What you have to do: Copy out each of the following entries word for word, keeping every line in its original order.

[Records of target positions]

####################

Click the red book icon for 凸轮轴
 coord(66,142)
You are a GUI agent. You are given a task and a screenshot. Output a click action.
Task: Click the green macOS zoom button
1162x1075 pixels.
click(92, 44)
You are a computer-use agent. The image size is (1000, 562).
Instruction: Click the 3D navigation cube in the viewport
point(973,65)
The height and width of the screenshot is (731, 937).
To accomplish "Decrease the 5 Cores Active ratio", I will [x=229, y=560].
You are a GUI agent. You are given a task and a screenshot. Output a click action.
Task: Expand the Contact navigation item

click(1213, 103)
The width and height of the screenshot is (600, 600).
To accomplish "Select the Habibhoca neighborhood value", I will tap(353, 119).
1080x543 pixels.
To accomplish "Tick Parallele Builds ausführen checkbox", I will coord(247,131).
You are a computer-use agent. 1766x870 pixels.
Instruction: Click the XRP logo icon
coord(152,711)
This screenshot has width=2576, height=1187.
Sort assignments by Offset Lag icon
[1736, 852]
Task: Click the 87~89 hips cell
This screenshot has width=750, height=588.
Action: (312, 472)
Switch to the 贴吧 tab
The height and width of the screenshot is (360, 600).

####################

Exercise result:
Click the red book icon for 凸轮轴
 coord(66,142)
You are a GUI agent. You are given a task and a screenshot. Output a click action.
Task: Click the green macOS zoom button
1162x1075 pixels.
click(92, 44)
You are a computer-use agent. The image size is (1000, 562).
Instruction: Click the 3D navigation cube in the viewport
point(973,65)
The height and width of the screenshot is (731, 937).
To accomplish "Decrease the 5 Cores Active ratio", I will [x=229, y=560].
You are a GUI agent. You are given a task and a screenshot. Output a click action.
Task: Expand the Contact navigation item

click(1213, 103)
The width and height of the screenshot is (600, 600).
To accomplish "Select the Habibhoca neighborhood value", I will tap(353, 119).
1080x543 pixels.
To accomplish "Tick Parallele Builds ausführen checkbox", I will coord(247,131).
You are a computer-use agent. 1766x870 pixels.
Instruction: Click the XRP logo icon
coord(152,711)
This screenshot has width=2576, height=1187.
Sort assignments by Offset Lag icon
[1736, 852]
Task: Click the 87~89 hips cell
This screenshot has width=750, height=588.
Action: (312, 472)
Switch to the 贴吧 tab
The height and width of the screenshot is (360, 600).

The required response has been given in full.